+++ Dataset records
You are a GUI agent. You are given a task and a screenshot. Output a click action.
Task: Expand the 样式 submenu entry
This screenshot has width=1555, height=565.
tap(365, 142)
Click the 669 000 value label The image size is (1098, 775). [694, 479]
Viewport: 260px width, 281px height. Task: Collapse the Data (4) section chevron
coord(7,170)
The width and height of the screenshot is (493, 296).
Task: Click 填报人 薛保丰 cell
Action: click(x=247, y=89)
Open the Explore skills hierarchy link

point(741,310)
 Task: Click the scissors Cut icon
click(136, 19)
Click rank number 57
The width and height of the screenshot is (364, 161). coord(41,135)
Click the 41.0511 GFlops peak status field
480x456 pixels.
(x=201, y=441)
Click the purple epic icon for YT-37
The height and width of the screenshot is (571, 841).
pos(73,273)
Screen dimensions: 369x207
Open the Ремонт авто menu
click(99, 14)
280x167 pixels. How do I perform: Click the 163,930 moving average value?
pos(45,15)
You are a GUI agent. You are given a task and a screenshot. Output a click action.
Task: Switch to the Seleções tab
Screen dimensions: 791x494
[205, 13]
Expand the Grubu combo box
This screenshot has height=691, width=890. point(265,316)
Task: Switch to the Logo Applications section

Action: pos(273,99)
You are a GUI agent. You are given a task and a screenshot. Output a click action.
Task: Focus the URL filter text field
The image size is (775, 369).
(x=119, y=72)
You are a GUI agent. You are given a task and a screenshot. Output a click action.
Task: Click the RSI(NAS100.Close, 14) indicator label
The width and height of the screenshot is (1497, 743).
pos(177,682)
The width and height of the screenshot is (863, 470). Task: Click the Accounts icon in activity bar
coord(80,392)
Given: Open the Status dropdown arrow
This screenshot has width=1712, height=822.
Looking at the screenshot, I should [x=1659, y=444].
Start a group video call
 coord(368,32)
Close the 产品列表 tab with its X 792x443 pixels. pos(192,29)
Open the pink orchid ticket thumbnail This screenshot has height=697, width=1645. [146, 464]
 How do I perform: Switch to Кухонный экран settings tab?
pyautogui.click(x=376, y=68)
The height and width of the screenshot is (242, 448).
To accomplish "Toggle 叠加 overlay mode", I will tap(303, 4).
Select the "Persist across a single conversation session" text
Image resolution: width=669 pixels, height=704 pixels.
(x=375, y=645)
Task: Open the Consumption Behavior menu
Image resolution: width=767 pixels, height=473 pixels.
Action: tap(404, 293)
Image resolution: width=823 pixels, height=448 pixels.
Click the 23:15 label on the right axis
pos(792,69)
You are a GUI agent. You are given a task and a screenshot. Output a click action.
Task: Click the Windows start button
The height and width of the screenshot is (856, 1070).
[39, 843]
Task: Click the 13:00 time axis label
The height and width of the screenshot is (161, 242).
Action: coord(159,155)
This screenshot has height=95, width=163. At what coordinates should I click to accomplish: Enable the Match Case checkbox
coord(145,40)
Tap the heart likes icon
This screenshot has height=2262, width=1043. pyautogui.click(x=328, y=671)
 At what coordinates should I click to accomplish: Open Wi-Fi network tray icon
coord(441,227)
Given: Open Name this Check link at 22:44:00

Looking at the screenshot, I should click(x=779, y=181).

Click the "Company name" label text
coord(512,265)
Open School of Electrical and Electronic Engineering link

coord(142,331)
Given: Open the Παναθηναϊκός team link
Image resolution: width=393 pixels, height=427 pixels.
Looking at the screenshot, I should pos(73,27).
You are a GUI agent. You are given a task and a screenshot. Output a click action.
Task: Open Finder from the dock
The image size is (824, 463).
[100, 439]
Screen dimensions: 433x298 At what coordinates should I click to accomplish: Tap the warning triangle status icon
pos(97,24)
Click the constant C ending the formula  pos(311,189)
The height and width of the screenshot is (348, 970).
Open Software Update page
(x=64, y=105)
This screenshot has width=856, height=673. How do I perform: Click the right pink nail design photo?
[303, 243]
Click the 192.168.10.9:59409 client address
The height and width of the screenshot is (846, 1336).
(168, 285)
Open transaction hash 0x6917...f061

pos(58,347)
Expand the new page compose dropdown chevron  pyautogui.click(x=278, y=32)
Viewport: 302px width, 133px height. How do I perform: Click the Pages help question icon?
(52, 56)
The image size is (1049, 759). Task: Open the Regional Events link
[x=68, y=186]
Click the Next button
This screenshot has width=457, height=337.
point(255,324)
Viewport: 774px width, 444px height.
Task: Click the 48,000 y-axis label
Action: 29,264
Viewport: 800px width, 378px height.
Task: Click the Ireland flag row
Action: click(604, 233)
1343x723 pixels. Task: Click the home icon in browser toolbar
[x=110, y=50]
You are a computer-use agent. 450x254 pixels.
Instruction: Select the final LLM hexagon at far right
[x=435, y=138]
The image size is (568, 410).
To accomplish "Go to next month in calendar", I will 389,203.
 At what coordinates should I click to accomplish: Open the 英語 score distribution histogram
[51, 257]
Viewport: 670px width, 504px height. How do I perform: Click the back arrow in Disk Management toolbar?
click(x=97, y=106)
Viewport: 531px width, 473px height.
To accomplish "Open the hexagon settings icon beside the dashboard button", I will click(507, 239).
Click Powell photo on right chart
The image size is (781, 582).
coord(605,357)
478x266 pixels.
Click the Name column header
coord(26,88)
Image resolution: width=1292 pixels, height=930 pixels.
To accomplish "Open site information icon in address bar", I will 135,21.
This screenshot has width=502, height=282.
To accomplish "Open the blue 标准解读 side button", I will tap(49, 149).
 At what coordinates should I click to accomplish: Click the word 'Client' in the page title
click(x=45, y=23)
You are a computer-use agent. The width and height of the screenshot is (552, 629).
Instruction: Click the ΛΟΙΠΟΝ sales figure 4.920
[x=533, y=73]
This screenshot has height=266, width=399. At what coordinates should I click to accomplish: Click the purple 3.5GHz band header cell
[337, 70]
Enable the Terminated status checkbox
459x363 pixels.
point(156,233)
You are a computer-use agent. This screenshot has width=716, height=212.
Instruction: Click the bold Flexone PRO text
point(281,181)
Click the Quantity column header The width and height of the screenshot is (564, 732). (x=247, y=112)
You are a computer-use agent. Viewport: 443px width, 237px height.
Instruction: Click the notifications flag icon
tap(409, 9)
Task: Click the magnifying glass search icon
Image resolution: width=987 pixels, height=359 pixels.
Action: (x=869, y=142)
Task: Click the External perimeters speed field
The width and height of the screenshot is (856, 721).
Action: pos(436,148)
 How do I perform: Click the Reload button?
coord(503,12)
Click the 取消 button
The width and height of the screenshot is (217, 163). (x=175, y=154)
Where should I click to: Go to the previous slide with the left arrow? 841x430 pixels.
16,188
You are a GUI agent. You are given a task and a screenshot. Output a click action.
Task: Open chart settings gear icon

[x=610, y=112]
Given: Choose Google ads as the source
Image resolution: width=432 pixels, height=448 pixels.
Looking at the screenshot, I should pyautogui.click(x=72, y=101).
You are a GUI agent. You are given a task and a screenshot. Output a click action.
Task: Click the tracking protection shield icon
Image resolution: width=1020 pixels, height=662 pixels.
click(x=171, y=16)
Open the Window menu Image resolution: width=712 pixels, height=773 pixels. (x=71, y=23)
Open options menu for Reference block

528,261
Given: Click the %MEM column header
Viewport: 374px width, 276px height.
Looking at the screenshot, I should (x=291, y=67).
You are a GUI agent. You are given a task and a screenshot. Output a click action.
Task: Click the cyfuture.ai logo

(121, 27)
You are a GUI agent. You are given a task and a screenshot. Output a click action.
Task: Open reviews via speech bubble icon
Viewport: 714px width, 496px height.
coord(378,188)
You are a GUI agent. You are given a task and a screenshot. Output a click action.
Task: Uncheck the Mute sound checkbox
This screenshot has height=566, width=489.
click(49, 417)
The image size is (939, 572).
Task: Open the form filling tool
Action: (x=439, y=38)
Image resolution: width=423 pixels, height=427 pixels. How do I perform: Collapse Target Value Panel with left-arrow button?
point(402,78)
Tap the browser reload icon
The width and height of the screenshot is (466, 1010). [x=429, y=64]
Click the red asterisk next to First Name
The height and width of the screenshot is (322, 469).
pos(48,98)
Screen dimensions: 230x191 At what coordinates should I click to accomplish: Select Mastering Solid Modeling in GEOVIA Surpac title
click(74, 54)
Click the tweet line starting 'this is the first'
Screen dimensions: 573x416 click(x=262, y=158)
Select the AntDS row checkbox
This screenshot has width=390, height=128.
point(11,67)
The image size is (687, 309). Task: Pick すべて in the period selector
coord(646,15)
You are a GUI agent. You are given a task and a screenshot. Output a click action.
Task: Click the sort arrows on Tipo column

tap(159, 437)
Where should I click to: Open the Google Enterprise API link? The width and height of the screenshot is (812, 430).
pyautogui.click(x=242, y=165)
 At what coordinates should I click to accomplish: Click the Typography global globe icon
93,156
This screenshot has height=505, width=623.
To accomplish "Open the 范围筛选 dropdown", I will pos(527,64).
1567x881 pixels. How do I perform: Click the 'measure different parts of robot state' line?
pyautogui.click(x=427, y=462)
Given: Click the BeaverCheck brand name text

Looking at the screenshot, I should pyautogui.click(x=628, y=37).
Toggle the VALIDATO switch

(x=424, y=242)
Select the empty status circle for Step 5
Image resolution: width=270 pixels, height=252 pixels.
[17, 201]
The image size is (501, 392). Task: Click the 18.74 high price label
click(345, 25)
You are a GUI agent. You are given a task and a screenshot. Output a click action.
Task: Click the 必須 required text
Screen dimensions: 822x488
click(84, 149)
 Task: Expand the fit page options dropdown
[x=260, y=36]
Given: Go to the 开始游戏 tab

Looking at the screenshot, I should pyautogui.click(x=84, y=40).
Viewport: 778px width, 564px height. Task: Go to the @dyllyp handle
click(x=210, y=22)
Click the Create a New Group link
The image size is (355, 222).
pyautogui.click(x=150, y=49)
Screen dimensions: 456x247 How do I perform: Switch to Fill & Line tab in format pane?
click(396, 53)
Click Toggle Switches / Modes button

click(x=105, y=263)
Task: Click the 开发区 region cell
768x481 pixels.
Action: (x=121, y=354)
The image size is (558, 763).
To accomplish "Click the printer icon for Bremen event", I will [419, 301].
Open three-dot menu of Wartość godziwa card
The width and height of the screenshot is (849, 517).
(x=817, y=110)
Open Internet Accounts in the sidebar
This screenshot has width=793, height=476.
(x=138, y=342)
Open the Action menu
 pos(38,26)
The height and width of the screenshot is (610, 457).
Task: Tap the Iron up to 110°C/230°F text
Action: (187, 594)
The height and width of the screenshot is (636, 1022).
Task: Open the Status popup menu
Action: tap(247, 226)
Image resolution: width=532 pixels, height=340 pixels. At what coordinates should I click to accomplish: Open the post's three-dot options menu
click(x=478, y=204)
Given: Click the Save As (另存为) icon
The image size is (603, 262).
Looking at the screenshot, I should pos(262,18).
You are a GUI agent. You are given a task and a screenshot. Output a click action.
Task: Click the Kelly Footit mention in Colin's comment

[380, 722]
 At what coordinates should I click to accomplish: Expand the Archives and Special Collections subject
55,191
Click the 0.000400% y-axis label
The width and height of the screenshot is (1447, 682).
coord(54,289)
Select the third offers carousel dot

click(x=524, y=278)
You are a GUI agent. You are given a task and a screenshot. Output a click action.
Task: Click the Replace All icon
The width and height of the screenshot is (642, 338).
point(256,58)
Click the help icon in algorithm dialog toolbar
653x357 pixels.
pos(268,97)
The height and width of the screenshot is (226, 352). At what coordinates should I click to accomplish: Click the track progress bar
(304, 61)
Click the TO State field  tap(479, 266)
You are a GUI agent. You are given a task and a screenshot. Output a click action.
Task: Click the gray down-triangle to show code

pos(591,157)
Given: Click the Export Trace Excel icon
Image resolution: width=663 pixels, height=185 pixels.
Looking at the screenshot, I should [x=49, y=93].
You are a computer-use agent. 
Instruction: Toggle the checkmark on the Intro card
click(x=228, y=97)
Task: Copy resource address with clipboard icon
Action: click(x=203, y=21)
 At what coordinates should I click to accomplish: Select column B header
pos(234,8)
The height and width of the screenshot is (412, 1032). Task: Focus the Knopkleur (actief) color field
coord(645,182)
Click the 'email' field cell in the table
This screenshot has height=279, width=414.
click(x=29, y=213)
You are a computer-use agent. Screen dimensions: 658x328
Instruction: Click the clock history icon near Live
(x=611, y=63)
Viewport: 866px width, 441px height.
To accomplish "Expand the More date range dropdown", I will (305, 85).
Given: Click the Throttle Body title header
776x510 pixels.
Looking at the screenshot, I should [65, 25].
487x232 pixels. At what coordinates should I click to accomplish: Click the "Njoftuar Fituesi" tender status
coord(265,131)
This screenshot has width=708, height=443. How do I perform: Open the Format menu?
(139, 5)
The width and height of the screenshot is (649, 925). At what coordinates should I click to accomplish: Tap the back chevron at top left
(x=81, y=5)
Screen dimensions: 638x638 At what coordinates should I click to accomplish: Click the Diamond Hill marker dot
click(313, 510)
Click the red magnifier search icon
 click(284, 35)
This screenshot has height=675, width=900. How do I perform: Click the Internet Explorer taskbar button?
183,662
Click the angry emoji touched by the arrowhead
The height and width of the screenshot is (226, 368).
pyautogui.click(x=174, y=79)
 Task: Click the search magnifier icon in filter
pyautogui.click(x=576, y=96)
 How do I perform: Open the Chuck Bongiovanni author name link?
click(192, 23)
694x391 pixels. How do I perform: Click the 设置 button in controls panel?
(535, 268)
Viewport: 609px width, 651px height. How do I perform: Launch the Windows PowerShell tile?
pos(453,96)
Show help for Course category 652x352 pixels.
++++++
### Activity:
From the records above, copy each line where the word "Close" can be found.

### Written solution:
Task: Click the RSI(NAS100.Close, 14) indicator label
Close the 产品列表 tab with its X 792x443 pixels. pos(192,29)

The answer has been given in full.